— Records for the exercise —
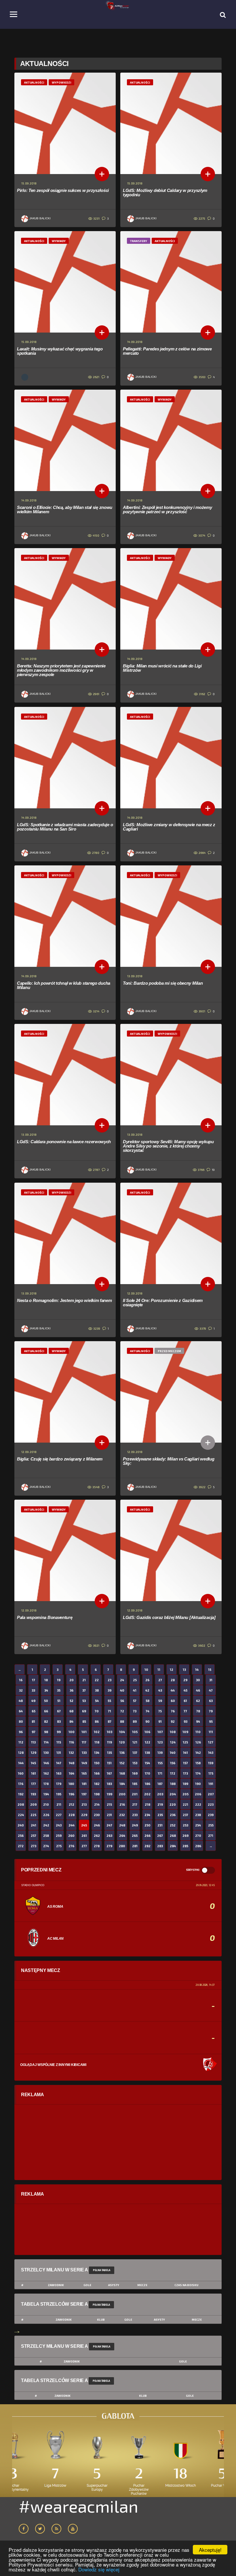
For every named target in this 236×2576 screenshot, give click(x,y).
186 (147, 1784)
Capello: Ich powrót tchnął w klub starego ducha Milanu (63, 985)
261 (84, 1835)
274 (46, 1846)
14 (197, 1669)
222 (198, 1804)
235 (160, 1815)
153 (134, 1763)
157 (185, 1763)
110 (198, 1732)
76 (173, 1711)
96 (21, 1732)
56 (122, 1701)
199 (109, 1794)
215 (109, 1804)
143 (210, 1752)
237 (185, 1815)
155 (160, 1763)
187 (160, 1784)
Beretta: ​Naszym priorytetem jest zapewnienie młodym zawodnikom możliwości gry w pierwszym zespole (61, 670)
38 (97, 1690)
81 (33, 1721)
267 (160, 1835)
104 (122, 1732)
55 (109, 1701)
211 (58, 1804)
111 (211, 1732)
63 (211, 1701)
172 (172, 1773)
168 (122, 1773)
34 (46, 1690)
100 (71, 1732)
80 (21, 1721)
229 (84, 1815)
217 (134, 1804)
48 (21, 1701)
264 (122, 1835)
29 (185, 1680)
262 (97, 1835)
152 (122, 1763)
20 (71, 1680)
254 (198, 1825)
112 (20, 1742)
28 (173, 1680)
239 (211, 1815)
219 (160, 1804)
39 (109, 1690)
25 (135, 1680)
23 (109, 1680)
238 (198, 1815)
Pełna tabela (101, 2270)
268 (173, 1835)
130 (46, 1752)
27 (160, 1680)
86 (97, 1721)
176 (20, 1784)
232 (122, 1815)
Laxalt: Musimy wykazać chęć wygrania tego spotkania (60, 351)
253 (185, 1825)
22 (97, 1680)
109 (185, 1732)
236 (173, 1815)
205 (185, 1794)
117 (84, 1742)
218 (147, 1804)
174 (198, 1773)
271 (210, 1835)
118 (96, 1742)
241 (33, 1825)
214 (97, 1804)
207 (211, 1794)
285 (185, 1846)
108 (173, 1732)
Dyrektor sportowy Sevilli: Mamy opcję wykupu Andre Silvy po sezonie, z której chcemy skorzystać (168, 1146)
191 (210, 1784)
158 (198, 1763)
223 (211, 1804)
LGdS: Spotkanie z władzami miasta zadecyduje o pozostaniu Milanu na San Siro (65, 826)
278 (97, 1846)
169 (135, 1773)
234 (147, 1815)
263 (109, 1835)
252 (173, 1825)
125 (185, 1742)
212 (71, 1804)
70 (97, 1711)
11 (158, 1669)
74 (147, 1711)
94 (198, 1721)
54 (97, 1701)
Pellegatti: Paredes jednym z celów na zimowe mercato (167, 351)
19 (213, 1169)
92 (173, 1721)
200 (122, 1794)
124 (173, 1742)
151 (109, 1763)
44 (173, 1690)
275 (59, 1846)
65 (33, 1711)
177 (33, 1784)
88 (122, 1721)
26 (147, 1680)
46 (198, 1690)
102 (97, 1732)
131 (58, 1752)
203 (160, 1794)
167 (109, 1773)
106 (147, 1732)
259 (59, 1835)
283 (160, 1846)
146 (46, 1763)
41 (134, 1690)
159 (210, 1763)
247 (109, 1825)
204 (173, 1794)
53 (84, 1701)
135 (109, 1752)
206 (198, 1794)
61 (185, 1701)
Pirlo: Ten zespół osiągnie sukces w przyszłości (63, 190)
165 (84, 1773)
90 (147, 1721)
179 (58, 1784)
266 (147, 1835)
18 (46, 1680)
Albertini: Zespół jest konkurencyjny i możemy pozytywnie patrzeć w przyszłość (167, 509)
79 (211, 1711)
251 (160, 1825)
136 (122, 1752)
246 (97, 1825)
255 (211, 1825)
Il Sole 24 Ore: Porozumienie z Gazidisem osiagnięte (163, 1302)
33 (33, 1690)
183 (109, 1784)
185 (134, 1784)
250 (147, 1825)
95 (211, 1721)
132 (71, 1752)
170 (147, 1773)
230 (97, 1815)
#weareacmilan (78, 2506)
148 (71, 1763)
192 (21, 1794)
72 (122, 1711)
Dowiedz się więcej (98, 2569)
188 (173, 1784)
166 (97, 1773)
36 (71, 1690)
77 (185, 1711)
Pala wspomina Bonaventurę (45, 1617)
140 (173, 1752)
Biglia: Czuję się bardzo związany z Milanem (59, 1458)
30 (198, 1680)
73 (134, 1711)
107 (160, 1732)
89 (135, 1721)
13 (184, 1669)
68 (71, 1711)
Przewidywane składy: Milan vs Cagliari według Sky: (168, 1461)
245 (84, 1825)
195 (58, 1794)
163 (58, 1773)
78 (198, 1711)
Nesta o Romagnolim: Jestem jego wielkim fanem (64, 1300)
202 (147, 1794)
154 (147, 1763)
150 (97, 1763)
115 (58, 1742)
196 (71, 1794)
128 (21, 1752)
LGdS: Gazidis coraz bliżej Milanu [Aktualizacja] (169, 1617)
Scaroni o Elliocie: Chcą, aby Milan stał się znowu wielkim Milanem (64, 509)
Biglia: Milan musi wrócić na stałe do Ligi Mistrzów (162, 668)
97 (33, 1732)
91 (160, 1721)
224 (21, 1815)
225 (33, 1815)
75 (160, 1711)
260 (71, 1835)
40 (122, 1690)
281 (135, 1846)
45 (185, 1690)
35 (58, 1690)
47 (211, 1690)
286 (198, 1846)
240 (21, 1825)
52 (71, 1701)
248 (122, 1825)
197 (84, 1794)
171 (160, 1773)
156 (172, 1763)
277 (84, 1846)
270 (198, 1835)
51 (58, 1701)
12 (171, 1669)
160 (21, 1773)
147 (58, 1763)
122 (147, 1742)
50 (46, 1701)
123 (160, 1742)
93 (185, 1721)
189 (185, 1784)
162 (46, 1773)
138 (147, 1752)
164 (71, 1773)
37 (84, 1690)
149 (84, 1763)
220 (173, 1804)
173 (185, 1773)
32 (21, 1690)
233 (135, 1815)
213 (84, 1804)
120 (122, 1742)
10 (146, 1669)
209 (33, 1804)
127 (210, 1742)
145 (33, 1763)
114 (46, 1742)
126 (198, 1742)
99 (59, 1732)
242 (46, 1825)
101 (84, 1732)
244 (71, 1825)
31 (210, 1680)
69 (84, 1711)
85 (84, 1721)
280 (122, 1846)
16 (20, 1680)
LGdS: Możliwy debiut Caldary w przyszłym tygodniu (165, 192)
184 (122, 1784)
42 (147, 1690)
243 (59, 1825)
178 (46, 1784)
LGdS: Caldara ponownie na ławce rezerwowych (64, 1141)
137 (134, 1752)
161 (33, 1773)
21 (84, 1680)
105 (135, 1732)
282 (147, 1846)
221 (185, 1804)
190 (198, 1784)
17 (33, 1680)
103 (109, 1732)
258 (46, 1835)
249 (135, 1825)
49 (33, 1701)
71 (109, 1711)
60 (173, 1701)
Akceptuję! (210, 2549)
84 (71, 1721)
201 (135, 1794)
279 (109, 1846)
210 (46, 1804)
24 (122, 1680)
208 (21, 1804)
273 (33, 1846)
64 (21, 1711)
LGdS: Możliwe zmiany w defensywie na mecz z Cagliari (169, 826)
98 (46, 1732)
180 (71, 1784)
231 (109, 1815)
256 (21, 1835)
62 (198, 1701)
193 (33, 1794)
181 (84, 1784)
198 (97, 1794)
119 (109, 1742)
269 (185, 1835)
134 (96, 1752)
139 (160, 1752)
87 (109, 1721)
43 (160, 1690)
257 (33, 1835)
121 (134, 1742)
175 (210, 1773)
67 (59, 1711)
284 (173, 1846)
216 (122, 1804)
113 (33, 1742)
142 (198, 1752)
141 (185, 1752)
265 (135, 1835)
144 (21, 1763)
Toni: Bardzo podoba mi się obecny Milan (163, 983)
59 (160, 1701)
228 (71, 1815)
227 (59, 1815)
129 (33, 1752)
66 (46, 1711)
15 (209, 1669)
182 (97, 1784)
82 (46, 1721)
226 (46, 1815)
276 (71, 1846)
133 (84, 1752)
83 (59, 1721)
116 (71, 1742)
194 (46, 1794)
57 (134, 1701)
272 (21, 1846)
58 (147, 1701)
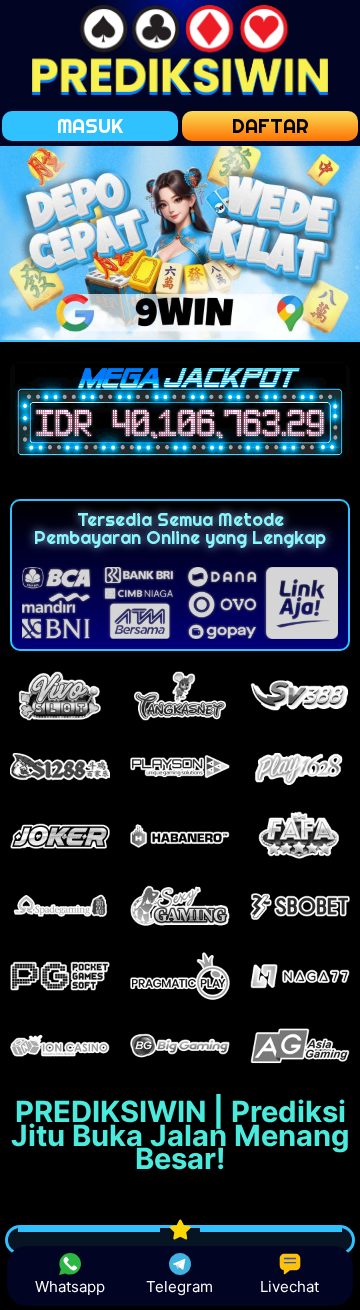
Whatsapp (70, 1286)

— Work to complete —
Please quote exactly the run of lines that starts the entries and ends at the line containing "271 (210, 1835)", leaving out every picture.

— Response below —
For every named target in this 236×2576 screenshot, give click(x,y).
186 (147, 1784)
Capello: Ich powrót tchnął w klub starego ducha Milanu (63, 985)
261 (84, 1835)
274 (46, 1846)
14 (197, 1669)
222 (198, 1804)
235 (160, 1815)
153 (134, 1763)
157 (185, 1763)
110 (198, 1732)
76 (173, 1711)
96 (21, 1732)
56 (122, 1701)
199 (109, 1794)
215 (109, 1804)
143 (210, 1752)
237 (185, 1815)
155 (160, 1763)
187 (160, 1784)
Beretta: ​Naszym priorytetem jest zapewnienie młodym zawodnikom możliwości gry w pierwszym zespole (61, 670)
38 (97, 1690)
81 (33, 1721)
267 (160, 1835)
104 (122, 1732)
55 (109, 1701)
211 (58, 1804)
111 (211, 1732)
63 (211, 1701)
172 (172, 1773)
168 (122, 1773)
34 (46, 1690)
100 (71, 1732)
80 (21, 1721)
229 (84, 1815)
217 (134, 1804)
48 (21, 1701)
264 (122, 1835)
29 (185, 1680)
262 (97, 1835)
152 (122, 1763)
20 (71, 1680)
254 (198, 1825)
112 (20, 1742)
28 (173, 1680)
239 (211, 1815)
219 (160, 1804)
39 (109, 1690)
25 (135, 1680)
23 (109, 1680)
238 (198, 1815)
Pełna tabela (101, 2270)
268 (173, 1835)
130 (46, 1752)
27 (160, 1680)
86 (97, 1721)
176 (20, 1784)
232 (122, 1815)
Laxalt: Musimy wykazać chęć wygrania tego spotkania (60, 351)
253 (185, 1825)
22 (97, 1680)
109 (185, 1732)
236 (173, 1815)
205 (185, 1794)
117 (84, 1742)
218 (147, 1804)
174 (198, 1773)
271 (210, 1835)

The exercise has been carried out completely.